On March 17, the Sixth Circuit issued a split 2-1 decision allowing the state of Tennessee to discriminate against the political views of some if its citizens. The two Republican appointees (appointed by Reagan and Bush II) in the majority said it was OK for the state to produce “Choose Life” license plates requested by abortion opponents, but to refuse to produce pro-choice license plates requested by reproductive rights supporters.
This decision is so out-of-step with First Amendment law that even the conservative Fourth Circuit – including J. Harvie Wilkinson and J. Michael Luttig, both on President Bush’s “short list” of Supreme Court nominees – reached the opposite conclusion when the issue came before their court.
Tennessee authorizes more than 150 “specialty” license plates requested by private organizations, including the “Choose Life” plate. These plates contain a variety of political and sometimes controversial messages, including one featuring a Confederate flag requested by the Sons of Confederate Veterans. Despite its rather permissive approval practices, the Tennessee legislature refused to authorize a request for a pro-choice license plate, despite authorizing the “Choose Life” plate in the same proposed legislation.
The ACLU, a Planned Parenthood affiliate and three individuals filed suit claiming that Tennessee was violating their First Amendment rights by improperly discriminating against their views. The district court had little problem finding in their favor.
The district court decision was so clear-cut that the state declined to appeal. But an anti-abortion group that championed the “Choose Life” plate intervened and took the case to the Sixth Circuit.

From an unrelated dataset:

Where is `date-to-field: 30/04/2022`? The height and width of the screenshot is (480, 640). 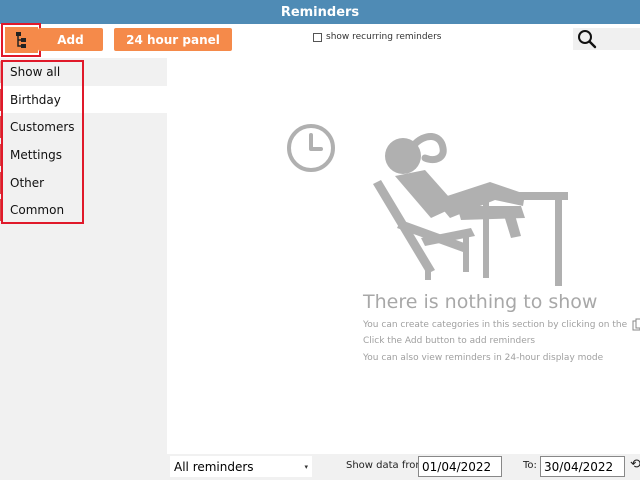 date-to-field: 30/04/2022 is located at coordinates (582, 466).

Reversing the district court ruling, Bush II appointee John Rogers, joined by Reagan appointee David Nelson, found that by making the “Choose Life” plates available, Tennessee was doing something the Supreme Court allows a state to do – namely, disseminate its own views, even if through private citizens acting voluntarily.
Boyce Martin, a Carter appointee, issued a dissent ridiculing the majority’s ruling, saying it reflected “a conclusion that only judges banished to our ivory towers and shut off from the real world could reach.” Examining Tennessee’s rather free-wheeling license approval practices, he found that the state clearly has been offering up specialty plates not to disseminate its own messages but rather to create a public forum facilitating private speech. And in such public forums, the Supreme Court says, the state may not discriminate against any group’s views.
Judge Martin proved his point ever-so-gently by noting, among other things, that Tennessee had approved a license plate bearing the logo of the University of Florida, the arch-rival of the state’s flagship university, the University of Tennessee. And just to be sure the point was not lost on anyone, he cited a website called Gator Hater, “run by University of Tennessee fans dedicated to their rivalry with the University of Florida, including news, jokes, and recipes for cooking alligator meat.”
In the Fourth Circuit case raising the same issue, which Judge Martin cited as precedent, Judge Wilkinson rhetorically asked what, besides favoring the “Choose Life” message, a state can do if it can allow citizens to use public forums to express their agreement, but not their disagreement, with supposedly official state views: “May a state issue plates touting one candidate, but not another?” By the logic of Judges Rogers and Nelson, the answer apparently is yes.
ACLU v. Bredesen, No. 04-6393, 2006 U.S. App. LEXIS 6603 (6th Cir. Mar. 17, 2006).